Y no sabía si tenía que esperar a mi conocido a la salida de algún sitio
llamado «CURRO», tal vez algún cine con ese nombre... Porque para mí era una
absoluta novedad esa palabra, igual que otras del lenguaje coloquial español:
«Flipar», por ejemplo... que era una palabra que sólo me conducía a la serie
televisiva estadounidense “Las aventuras de Flipper”...
Y entonces «flipar», tal vez, tendría que ser un término relacionado con los
delfines...
Y
tantas frases incomprensibles como, por ejemplo: «ser un cazurro», «eso me mola»,
«estar de coña», «comerse el marrón», «ser un quinqui o ser un friqui»...

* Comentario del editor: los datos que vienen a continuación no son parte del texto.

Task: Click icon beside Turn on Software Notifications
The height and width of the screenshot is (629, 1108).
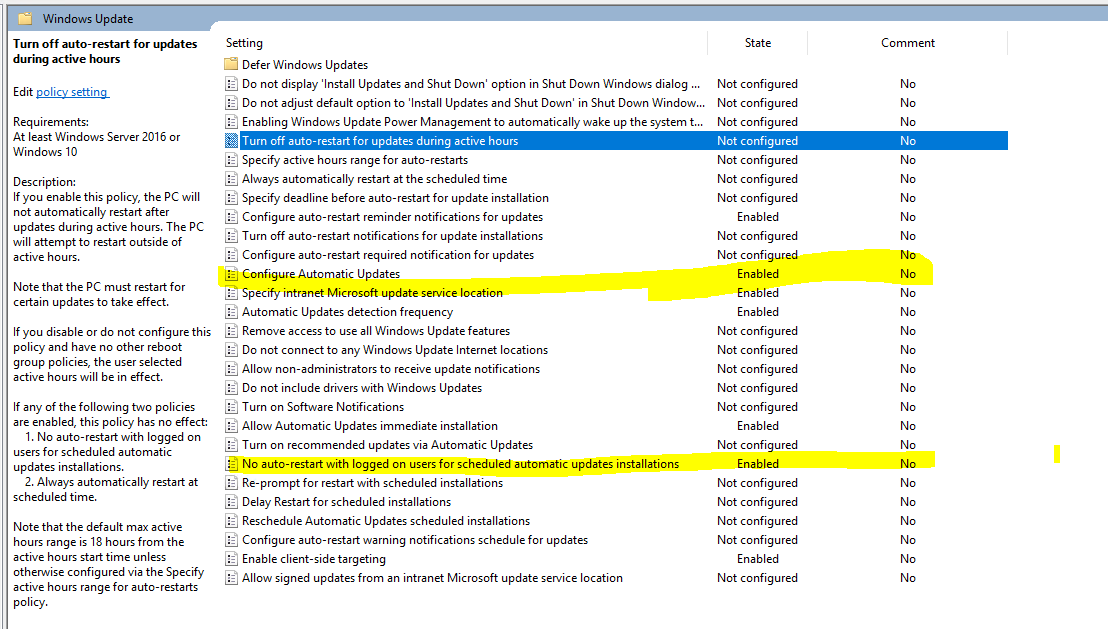Action: [232, 407]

Palabras y frases que a diario descubro, palabras y frases que los oriundos de
esta tierra usan y que en un primer momento tiendo a adivinar o, más
sabiamente, a preguntar qué significan.
Sin
embargo, a veces ha sucedido lo contrario. Recuerdo que, en cierta ocasión, fui
a la peluquería y le pedí a la peluquera que «me pelara». Entonces, sin el
menor escrúpulo, ella se mofó de «mi mal uso de la lengua» y hasta quizás me
tildara de ignorante:
─Aquí
pelamos a los animales. A las personas les cortamos el pelo ─me respondió la
docta peluquera, sintiéndose en aquel instante segura de estar en total poseso
de las palabras.
Y me
pregunto ¿por qué no abrirnos al uso de la propia lengua para aprender algo más
cuando las palabras nos resultan extrañas? ¿Por qué no intercambiar las
palabras llevándolas a un uso común, en vez de quedarnos en un trono ocasional
construido para dar lecciones de cómo hay que hablar «en casa»? ¿Hay reglas acaso para un Español que hoy por
hoy aspira a ser Panhispánico? ¿No sería mucho mejor preguntar y ampliar el
léxico?
Cierto
es que «al País que fueres haz lo que vieres». Pero aceptar y aprender el uso
de la lengua más allá de las propias fronteras nos permite ser cada vez más
libres e integrados. Pero, por supuesto, en semejante empresa, el extranjero no
es el único que debería «currarse el aprendizaje» en tierra extraña; no al
menos para convivir en un planeta llamado TIERRA y en una familia llamada HUMANIDAD.